I have gone through dozens of threads using different methods to download CSV files. Every method leaves me with the same broken format of a excel file that does not contain the original information but some code.

I have tried using these methods with other links from other websites and it has worked perfectly, making me think there is something different about these excel files from this specific website that causes the problem.

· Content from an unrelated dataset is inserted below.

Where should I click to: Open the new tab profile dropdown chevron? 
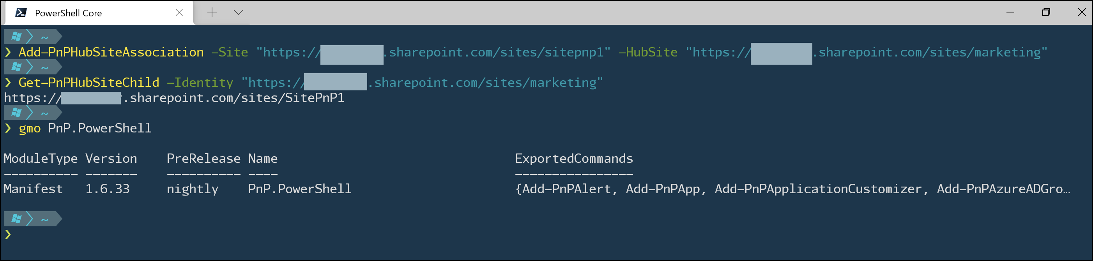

My current code (one of many different versions, all yielding same result):

import requests
import shutil
import datetime
import csv

req = requests.get('https://cranedata.com/publications/download/mfi-daily-data/issue/2020-09-11/.csv', stream=True)
url_content = req.content
if req.status_code == 200:
    print(req.status_code == requests.codes.ok)
    print(requests.Response.content)
    csv_file = open('MFID200911 .csv', 'wb')
    csv_file.write(url_content)
    csv_file.close()

I do not believe there is an issue as I have 200 and true as outputs for req and req.status_code == requests.codes.ok

This yields a excel file that looks like this:https://prnt.sc/ugx7bv

Instead of the one I see when manually downloading the file from the website: https://prnt.sc/ugx7u4

My end goal is to download all the CSV files in a loop as only the date changes on the link, however right now I just need to get one file to download correctly.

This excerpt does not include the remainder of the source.